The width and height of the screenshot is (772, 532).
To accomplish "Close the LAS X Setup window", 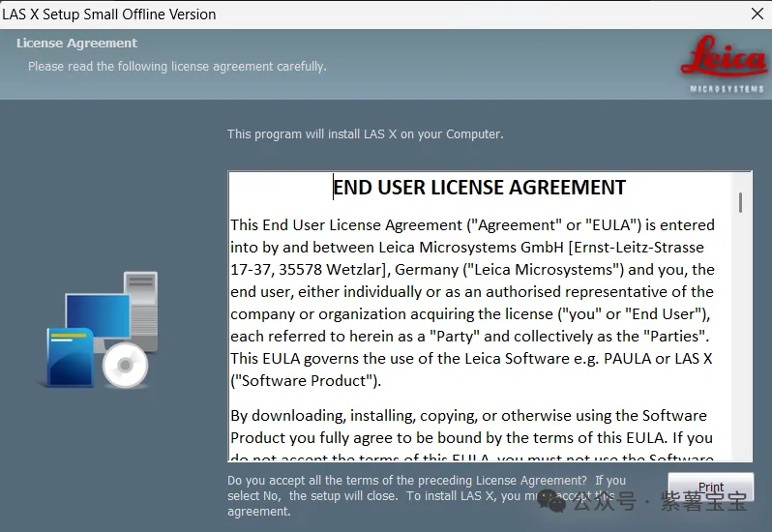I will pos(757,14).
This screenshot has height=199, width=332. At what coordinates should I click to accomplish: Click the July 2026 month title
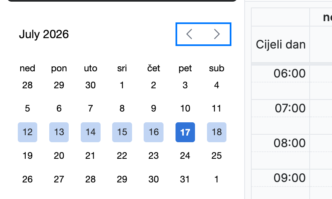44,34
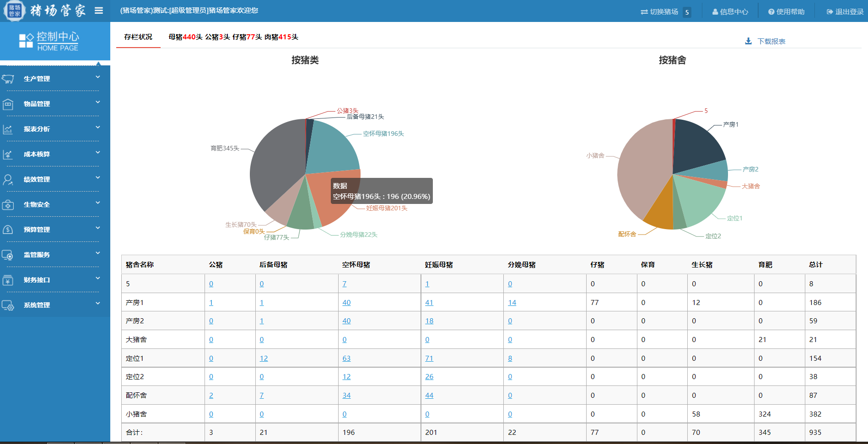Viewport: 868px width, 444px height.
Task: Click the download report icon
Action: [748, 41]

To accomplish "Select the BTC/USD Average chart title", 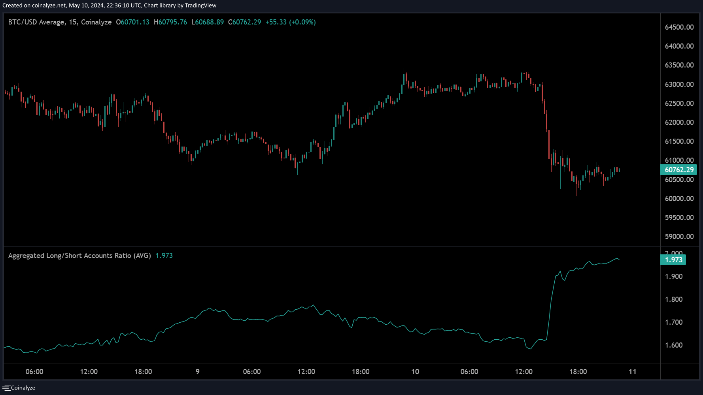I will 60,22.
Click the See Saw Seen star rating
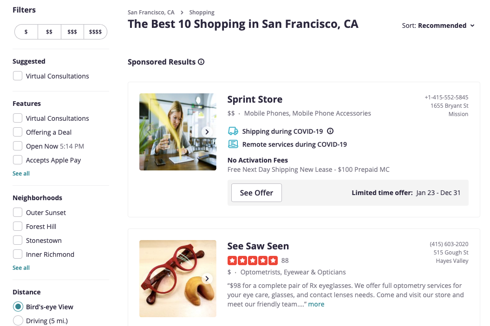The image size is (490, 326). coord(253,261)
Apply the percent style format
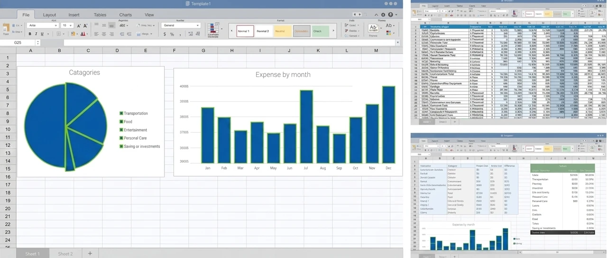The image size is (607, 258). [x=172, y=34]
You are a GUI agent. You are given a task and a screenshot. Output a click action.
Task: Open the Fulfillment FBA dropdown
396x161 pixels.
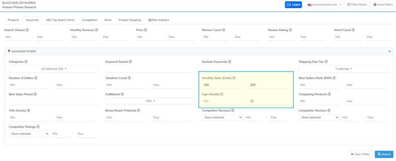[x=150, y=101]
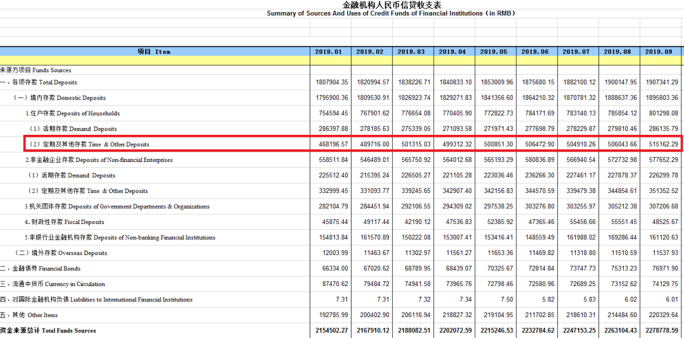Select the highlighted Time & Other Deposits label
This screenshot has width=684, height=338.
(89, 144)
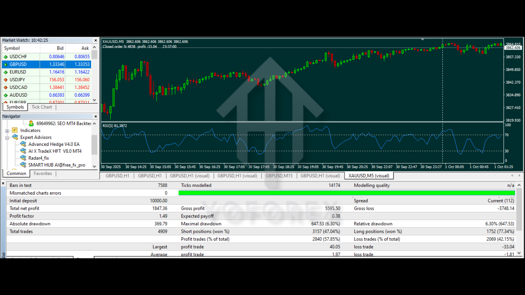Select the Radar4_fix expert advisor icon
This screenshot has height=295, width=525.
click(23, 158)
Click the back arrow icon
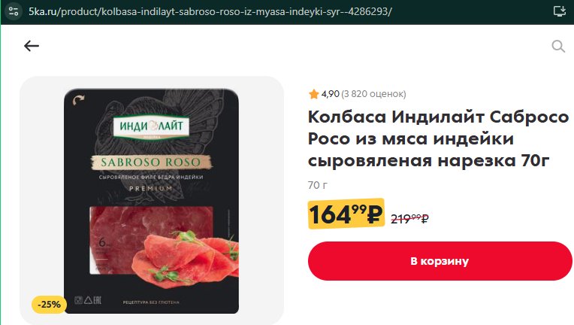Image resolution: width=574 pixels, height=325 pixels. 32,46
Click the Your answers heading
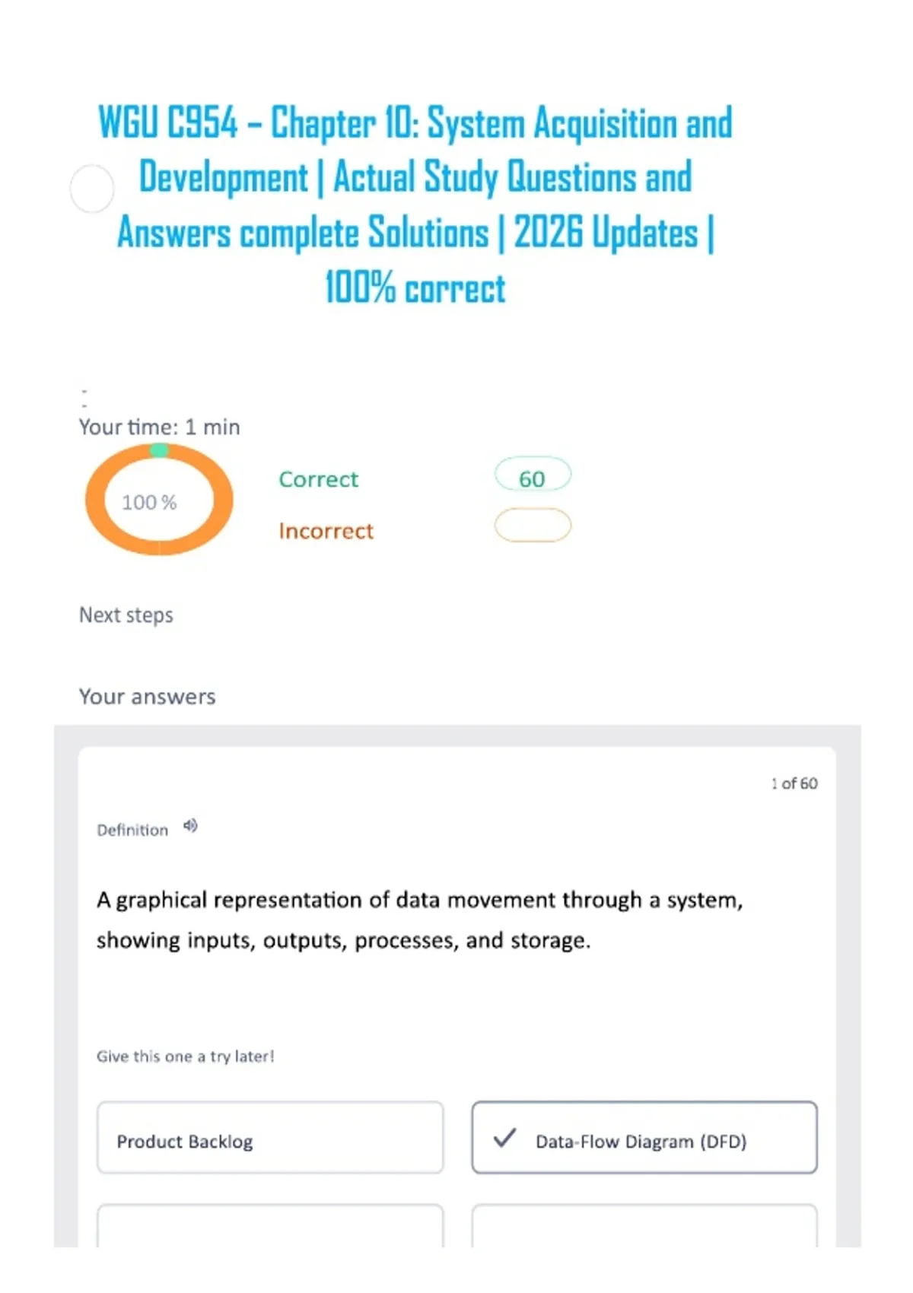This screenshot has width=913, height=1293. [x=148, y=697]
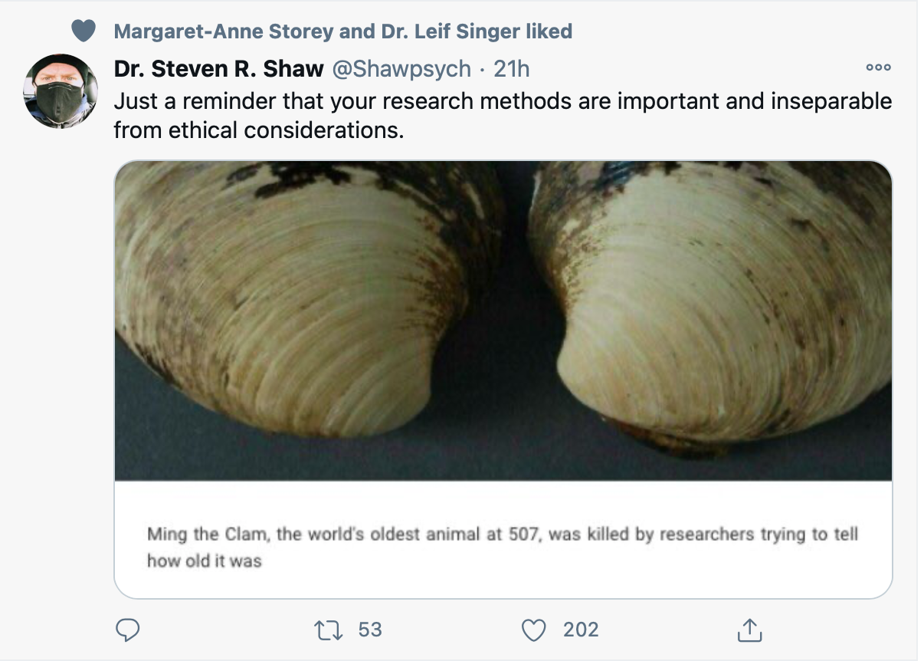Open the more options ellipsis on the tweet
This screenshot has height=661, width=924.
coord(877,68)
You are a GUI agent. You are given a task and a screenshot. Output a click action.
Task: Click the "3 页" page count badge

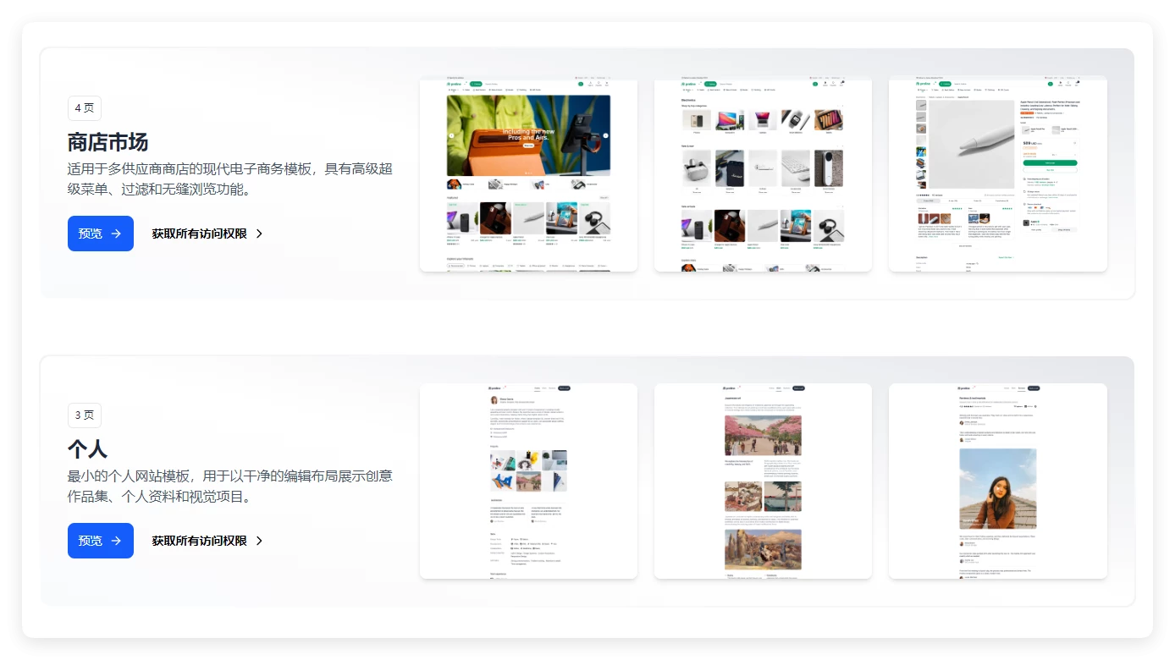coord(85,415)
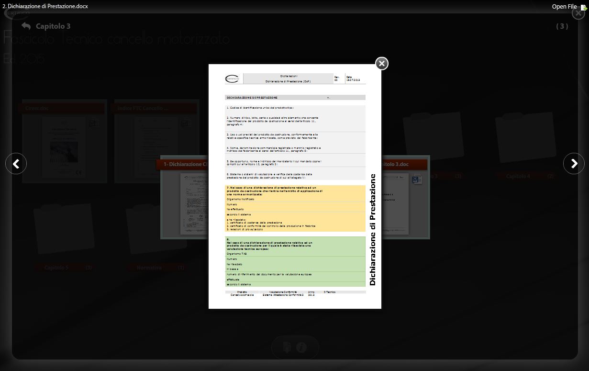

***

### TASK STATEMENT
What is needed is a word-for-word repeat of every line from the line with "Task: Open the Fulfillment FBA dropdown" to the end of the entries above; leave out the pictures.

### PROBLEM SOLUTION
Task: Open the Fulfillment FBA dropdown
396x161 pixels.
[x=150, y=101]
Select the highlighted Time & Other Deposits label
This screenshot has width=684, height=338.
(89, 144)
Select the Radar4_fix expert advisor icon
This screenshot has height=295, width=525.
click(23, 158)
Click the back arrow icon
Image resolution: width=574 pixels, height=325 pixels. 32,46
Click the Your answers heading
This screenshot has width=913, height=1293. [x=148, y=697]
Open the more options ellipsis on the tweet
This screenshot has height=661, width=924.
coord(877,68)
You are a GUI agent. You are given a task and a screenshot. Output a click action.
Task: Click the "3 页" page count badge

coord(85,415)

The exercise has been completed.